According to Celeste Frye, co-founder and CEO of Public Works Partners, the crisis brought procurement to the attention of skilled employees who had never considered it. As non-procurement personnel stepped up to help their coworkers, many found that they’d stumbled upon a critical and rewarding job. “Existing public employees have seen the essential nature of the work”, Frye said. “[They’ve] gained some critical skills and possibly [grown] interested in pursuing procurement as a longer-term career”. 

Small, Local Suppliers Take Charge

Frye, whose firm helps organisations engage stakeholders and develop long-term procurement strategies, thinks it well worth the effort to open one’s mind to new opportunities. Cooperative contracts, for instance, can help public departments and municipalities save money, time, and effort. By joining together with other towns or cities in the region, public procurement teams aggregate their purchasing power and can drive better deals. 

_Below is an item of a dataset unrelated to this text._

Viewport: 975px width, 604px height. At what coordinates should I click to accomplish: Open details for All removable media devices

These cooperative contracts have the added benefit of advancing equity. Smaller suppliers that struggle to compete with established firms for government contracts can act as subcontractors, helping big suppliers fulfil bits of the project. Once they get their foot in the door, small, local, and disadvantaged suppliers can then leverage that government relationship to take on additional projects. 

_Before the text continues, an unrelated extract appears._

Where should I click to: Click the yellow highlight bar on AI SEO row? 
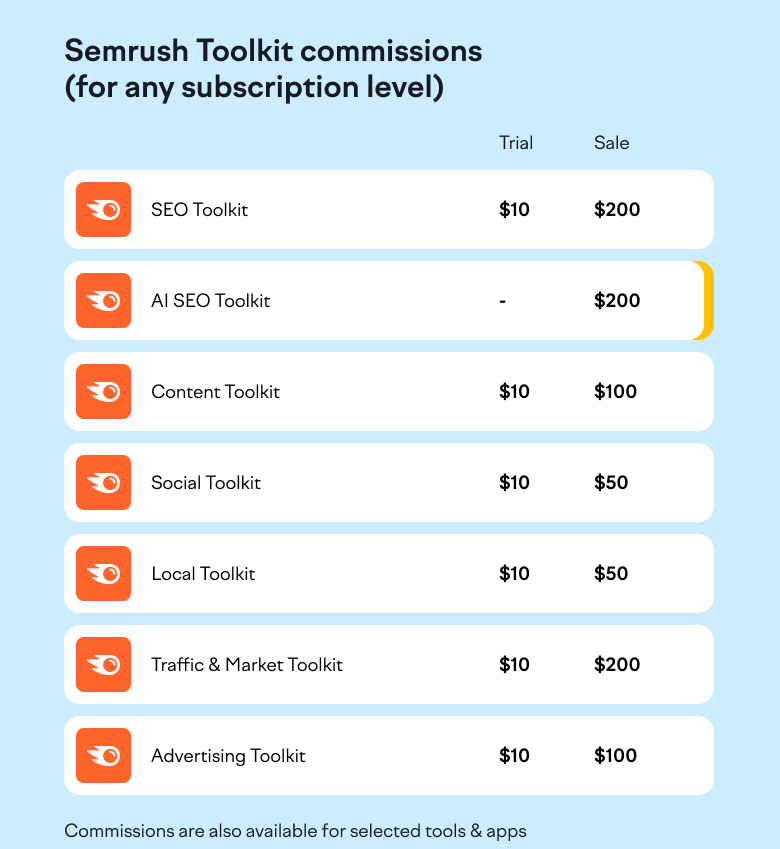(707, 301)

Especially as governments start to pay attention to procurement resilience, public procurement departments must expand their requests for proposals (RFPs) to take into account innovative solutions and diverse suppliers. According to Frye, Public Works Partners—a certified female-owned firm—has benefitted from local and state requirements that specify diversity. 

Post-Pandemic Funding Swells Procurement Budgets 

And the pandemic won’t be the end of it. City governments need to build sustainable energy infrastructure such as solar panels, charging stations, and recycling plants, ensure that masks and medicines are never in short supply, and source new technologies to keep up with cloud and cybersecurity concerns. 

Public procurement budgets will likely increase to match demand. As Peter Ware, Partner and Head of Government at Browne Jacobson, explained, “in a non-pandemic world, the [U.K.] government spends on average around £290 billion on outsourced services, goods, and works...anywhere between 10% and 14% of Gross Domestic Product (GDP). Post-pandemic, city procurement will only increase as national governments provide local divisions with emergency funding.
And in truth, government employees might jump at the opportunity. Frye noted that public procurement could give immediate feedback on new programmes: “[Procurement] is where new laws and policies ‘hit the road’ and are implemented”, she said. “Professionals in these fields get the satisfaction of creating real change and seeing quantifiable outcomes of their work”.